» **Excerpted passage**

== Segment start ==

Saudi columnist 'Abdallah bin Bakhit wrote in a similar vein in the Al-Riyadh daily: "If you list the countries that have entered the race to fight the virus and finding a vaccine, you will not find a single Muslim country among them. Reading the statements in the press and the media of Islamic countries, and the statements of their doctors about the virus and about the possibility of finding a cure or a vaccine, you feel as though you are reading the sports pages or watching the local sports channels discussing the league games in Europe. That is, people enjoy the games and cheer without having any effect or taking part in the events.

"The problem is not only that we fail to ask ourselves why, given that we contract the disease like everyone else, we expect other nations to solve the problem and do not participate in [finding] the solution. [The problem is] that we do not even think of taking part in the solution. We are part of the problem, but not part of finding the solution. Moreover, we have become one of the main sources of creating and spreading delusions regarding this disaster that is afflicting the world. Some [among us] say that the coronavirus is [the result of] a conspiracy, others say that it is [an expression of] anger, and yet others say that it is [a result of] experiments that leaked from some lab. It has come to the point where these delusions are our sole contribution in situations of global crisis.  The same things we now say about the coronavirus we said in the 1980s about AIDS and in the 1990s about the tsunami. We said them about SARS and about swine flu, and have used them to explain every epidemic, catastrophe or war in the history of mankind…"[5]

Former Egyptian MP: The Coronavirus Crisis Highlights The Vital Need For State Investment In Scientific Research And Human Capital

In his column in the Egyptian daily Al-Masri Al-Yawm, former MP 'Amr Al-Shobaki wrote that the coronavirus pandemic highlights the need for greater investment in the medical profession and in human capital in general, a sphere that the  Egyptian state has hitherto neglected. He wrote: "The danger that has struck Egypt and the world, [namely] the spread of the coronavirus, may prompt a reexamination of many policies around the world… In our country [Egypt], the situation is especially dire from an economic perspective. [Additionally,] our development priorities are different [from other countries’], and we still regard doctors as [mere] civil servants. The state's treatment of doctors in recent years may have caused many of them to emigrate… and [thus] harmed everyone, and even sprinkled salt on the wounds of medical staff in state hospitals who are frequently attacked without there being an adequate [official] response… [For the state], the important point is that they do their jobs, even if the reward is paltry and even if they pay with their lives…

"Egypt needs to invest in people, not in stones. The state must realize that one of its long-term sources of strength is its human capital: the intellectuals, scientists, doctors, writers, artists and enlightened clerics. The strength of countries is measured by their influence in the domains of science and culture, more than in the military and political spheres. China’s political power will grow because it overcame the virus using science, not by means of its vast army; America's power [likewise] lies in its scientists, even if it is governed by a president like Trump, and Europe will remain developed… thanks to its scientists, laboratories and investment in scientific research.

"Egypt needs new bridges and cities, but it has a much greater need for genuine investment in people, in the values of science, beauty and creation. It needs [people] to stop spreading negative phenomena everywhere... For a country that lets its people be harmed by the spread of negative phenomena and ignorance has no capacity to withstand any crisis or viral [epidemic]. What we need is a new social contract  and a new political formula that will correct our course and place [Egypt] and the world on a new human path."[6]





[2] Johnson said: "I must level with the British public: many more families are going to lose loved ones before their time" (, March 12, 2020).

[3], MaRCH 23, 2020.

[4] Al-Roeya (UAE), February 24, 2020.

[5] Al-Riyadh (Saudi Arabia), March 1, 2020.

[6] Al-Masri Al-Yawm (Egypt), April 1, 2020.

== Segment end ==

» **Actions to take**
a – Answer these questions about the excerpt on Arab press commentary on the coronavirus:
(i) In which daily did 'Abdallah bin Bakhit write?
(ii) Besides SARS and swine flu, which two events does bin Bakhit say were explained in the 1980s and the 1990s with the same things now said about the coronavirus?
(iii) According to Al-Shobaki, Egypt needs to invest in people rather than in what?
b – Rewrite the part of the excerpt on Arab press commentary on the coronavirus that begins at the words "Saudi columnist 'Abdallah" and stops after "in the events.", replacing "Muslim country" with "Arab country".
The lines after this have no connection to the excerpt.

» **Dataset extract**
== Segment start ==

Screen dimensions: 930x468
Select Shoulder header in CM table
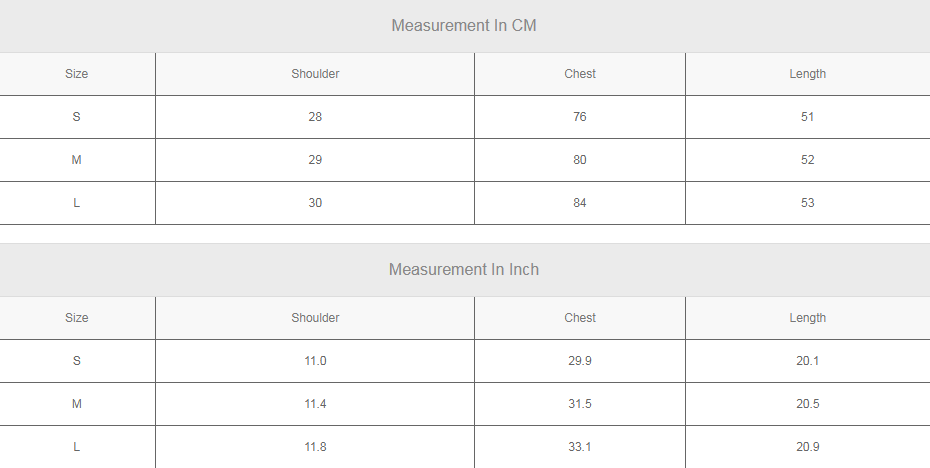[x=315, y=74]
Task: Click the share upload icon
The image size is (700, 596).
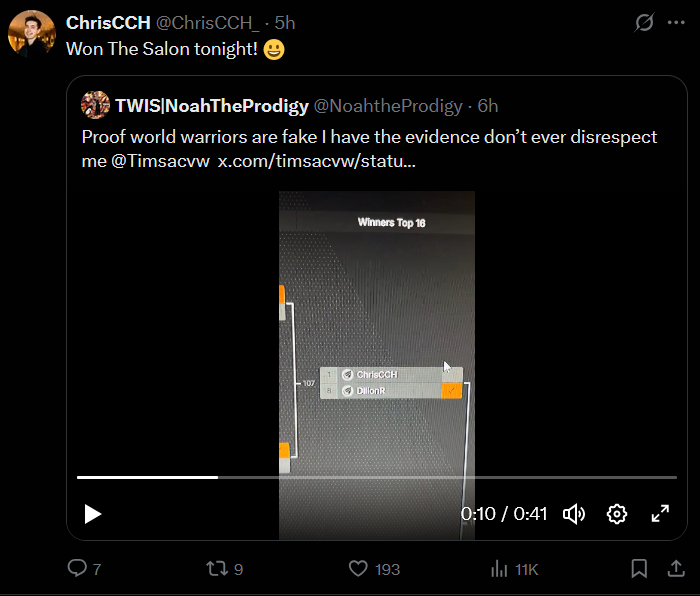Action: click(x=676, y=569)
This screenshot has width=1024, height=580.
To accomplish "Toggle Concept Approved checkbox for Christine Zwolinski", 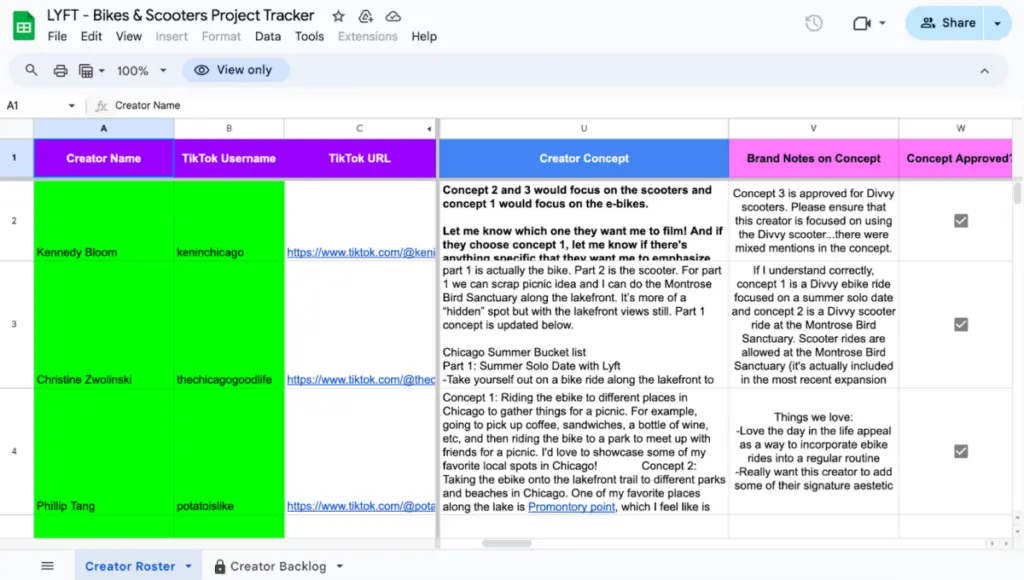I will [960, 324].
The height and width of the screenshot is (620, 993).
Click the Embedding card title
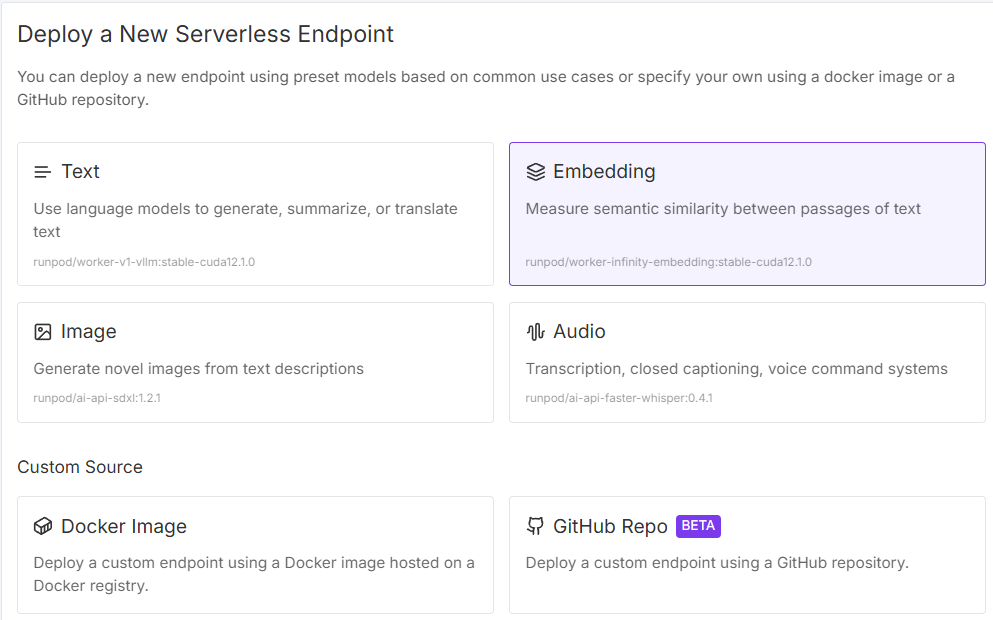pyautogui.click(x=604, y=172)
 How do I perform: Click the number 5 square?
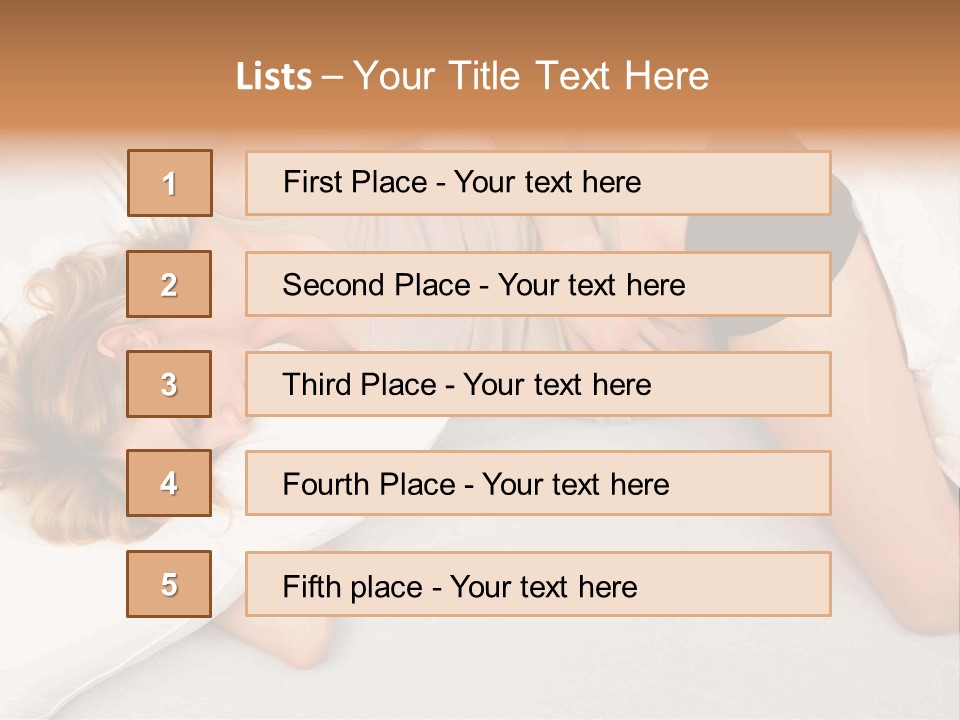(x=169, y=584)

== Segment end ==
== Segment start ==

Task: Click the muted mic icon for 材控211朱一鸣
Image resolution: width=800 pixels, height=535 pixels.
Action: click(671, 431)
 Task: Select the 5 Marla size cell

== Segment end ==
== Segment start ==

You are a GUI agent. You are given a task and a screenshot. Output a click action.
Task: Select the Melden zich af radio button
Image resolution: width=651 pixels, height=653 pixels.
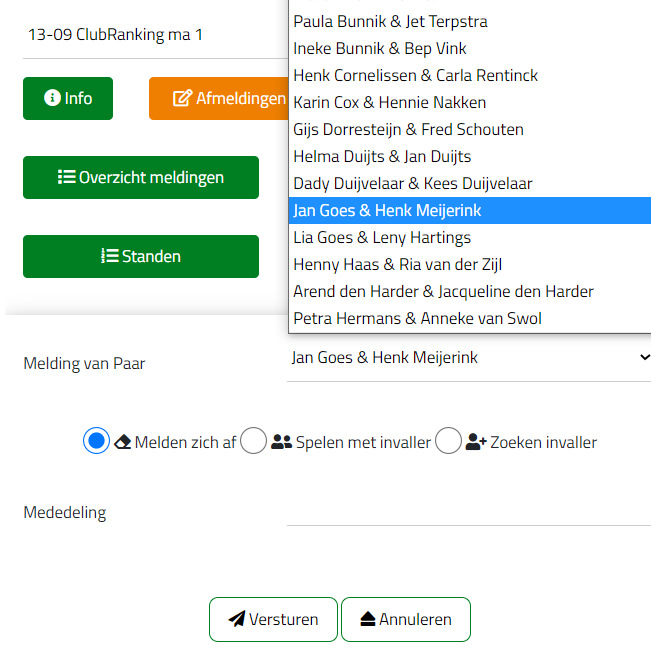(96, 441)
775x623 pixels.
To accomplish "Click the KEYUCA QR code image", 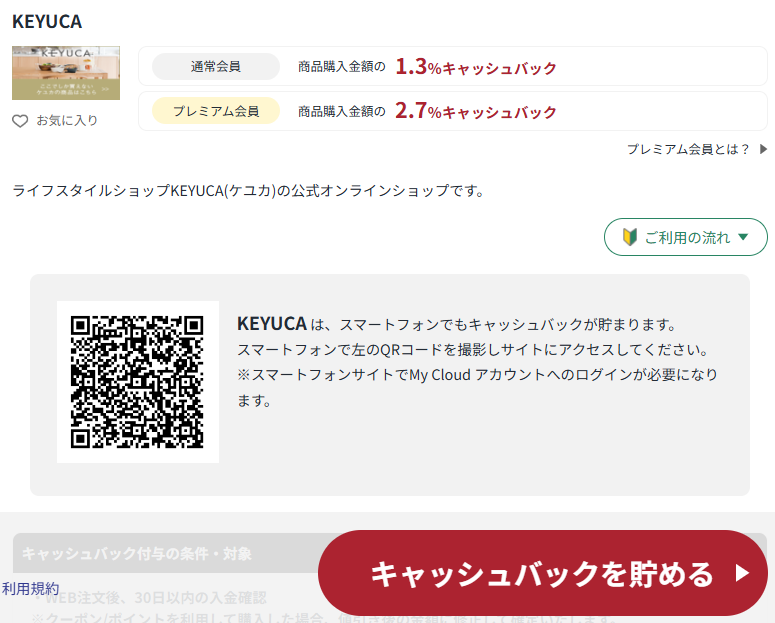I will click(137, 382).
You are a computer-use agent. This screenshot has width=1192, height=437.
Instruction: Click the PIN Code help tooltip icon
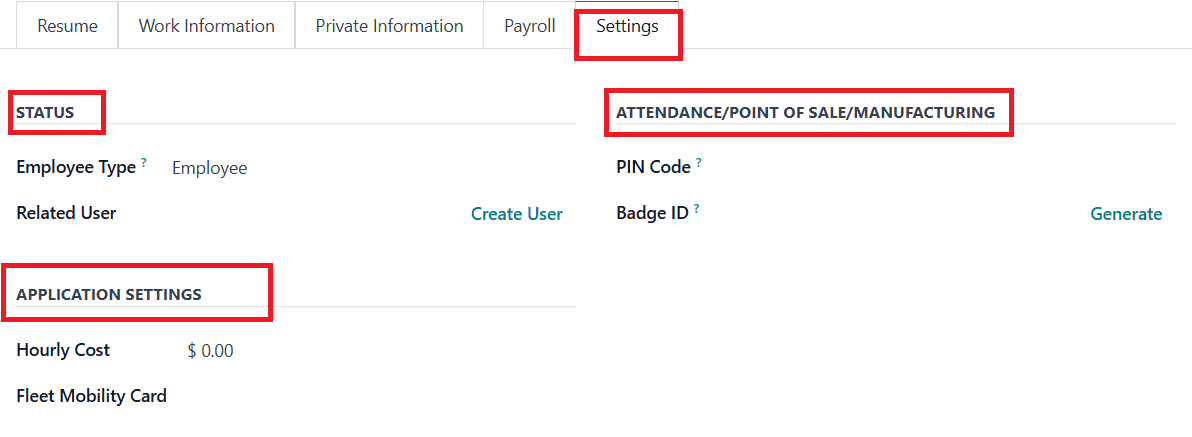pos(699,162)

== Segment end ==

» **Solutions to each task**
a –
(i) Al-Riyadh
(ii) AIDS in the 1980s and the tsunami in the 1990s
(iii) Stones

b –
Saudi columnist 'Abdallah bin Bakhit wrote in a similar vein in the Al-Riyadh daily: "If you list the countries that have entered the race to fight the virus and finding a vaccine, you will not find a single Arab country among them. Reading the statements in the press and the media of Islamic countries, and the statements of their doctors about the virus and about the possibility of finding a cure or a vaccine, you feel as though you are reading the sports pages or watching the local sports channels discussing the league games in Europe. That is, people enjoy the games and cheer without having any effect or taking part in the events.